A total of 202 children (female: 46.5%, mean age at BL TCD: 7.53 yrs) were analyzed. At BL, 33 patients (16.3%) had conditional TCD level, 162 patients (80.2%) had normal TCD level. Mean (SD) BL Hb level was 8.4 g/dl (0.97 g/dl). In cross-sectional analysis, Hb was negatively associated with corresponding TCD levels at 1 yr, 2 yrs and 4 yrs post HU (Spearman correlation coefficients: -0.20, -0.64 and -0.38, respectively, all p-values <0.05).

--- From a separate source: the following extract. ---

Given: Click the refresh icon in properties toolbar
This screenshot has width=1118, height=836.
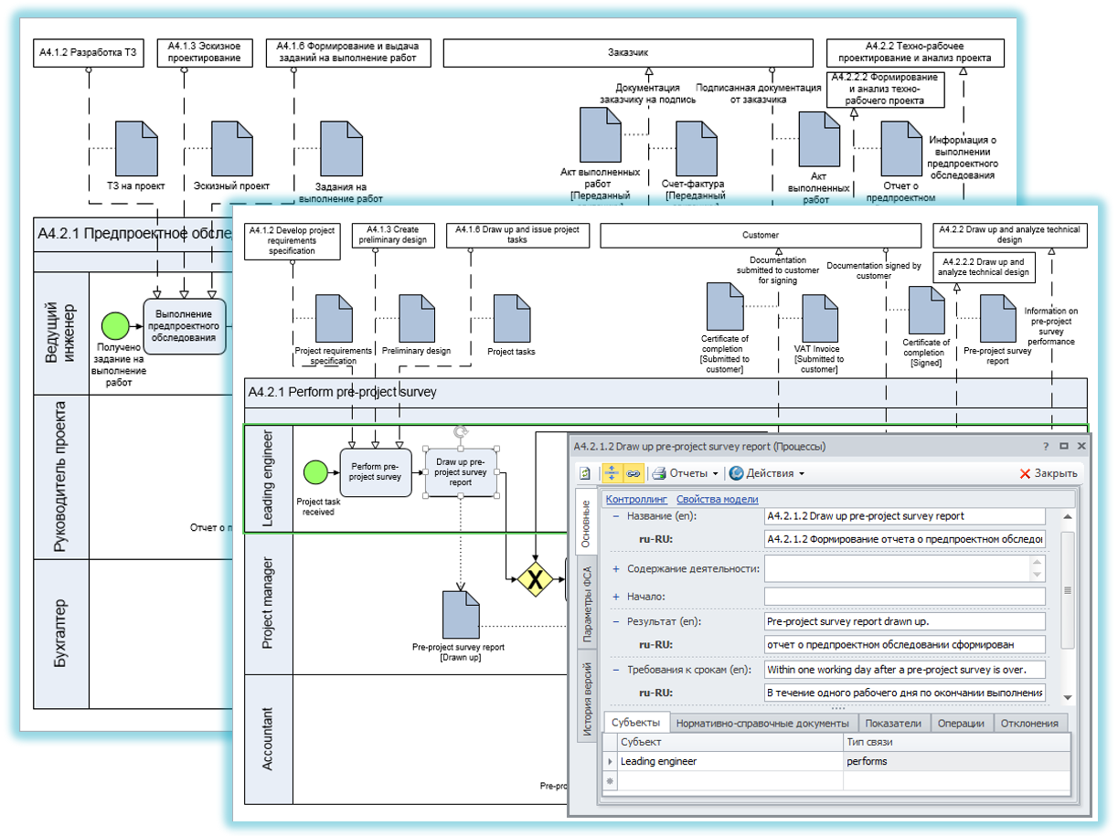Looking at the screenshot, I should point(585,473).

The rates of converting from conditional to normal or abnormal TCD levels was assessed for the 33 children with BL conditional TCD levels. After 1 yr of HU therapy, 87% (n=21) of 24 children with conditional TCD whose Hb increased by ≥0.5 g/dL normalized their TCD level, and this number increased to 100% (n=4) when Hb increased by ≥2 g/dL. The same analysis was repeated after 2 yrs of HU initiation and yielded similar results: increases in ≥0.5 g/dL and ≥2 g/dL were associated with 88% and 100% of conversion to normal, respectively. No patients with a conditional TCD level at BL converted to abnormal TCD after 1 and 2 yrs of HU initiation. In the MMRM models, Hb was negatively associated with TCD levels: a 1 g/dL increase in Hb was associated with a 14 cm/sec reduction in TCD level (p<0.0001). After controlling for other patient characteristics (age, sex, BL Hb & TCD, time since HU initiation, and hemolysis markers), the impact of Hb on TCD levels was still significant.

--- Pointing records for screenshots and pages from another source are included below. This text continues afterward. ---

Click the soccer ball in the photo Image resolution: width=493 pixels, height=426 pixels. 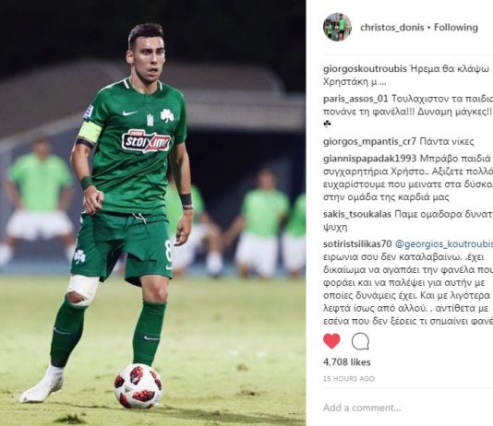[138, 386]
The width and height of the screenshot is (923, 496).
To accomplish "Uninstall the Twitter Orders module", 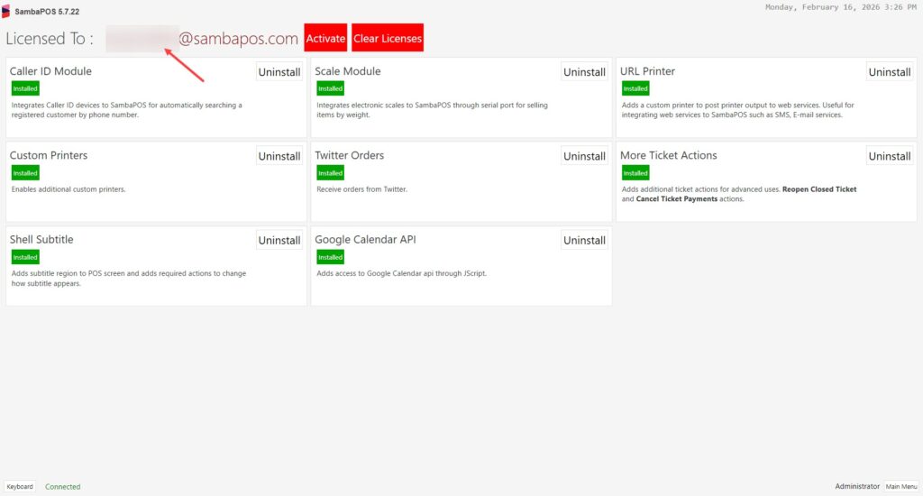I will tap(584, 156).
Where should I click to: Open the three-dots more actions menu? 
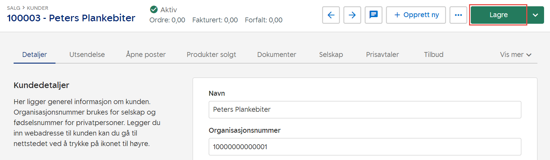pos(458,15)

In children with conditional TCD levels and elevated stroke risk prior to initiating hydroxyurea, the therapeutic rise in hemoglobin was significantly associated with a reduction in TCD levels. Importantly, the rise in hemoglobin was associated with a high likelihood of normalization of the TCD level when children had conditional TCD levels, which likely conveys a reduction in risk of stroke.
Disclosures: Estepp: Eli Lilly and Co: Research Funding; Pfizer: Research Funding; Global Blood Therapeutics: Consultancy, Research Funding; Daiichi Sankyo: Consultancy; Esperion: Consultancy; Forma Therapeutics: Research Funding. Cong: Global Blood Therapeutics: Employment, Equity Ownership. Agodoa: Global Blood Therapeutics: Employment, Equity Ownership. Kang: MBIO: Other: St. Jude Children’s Research Hospital has an existing exclusive license and ongoing partnership with Mustang Bio for the further clinical development and commercialization of this XSCID gene therapy. Hankins: ASPHO: Honoraria; NHLBI: Honoraria; NHLBI: Research Funding; Bluebird Bio: Consultancy; Novartis: Research Funding; LYNKS Foundation: Research Funding; National Committee for Quality Assurance: Consultancy; Global Blood Therapeutics: Research Funding. Wang: Agios Pharmaceuticals: Consultancy; Novartis: Consultancy.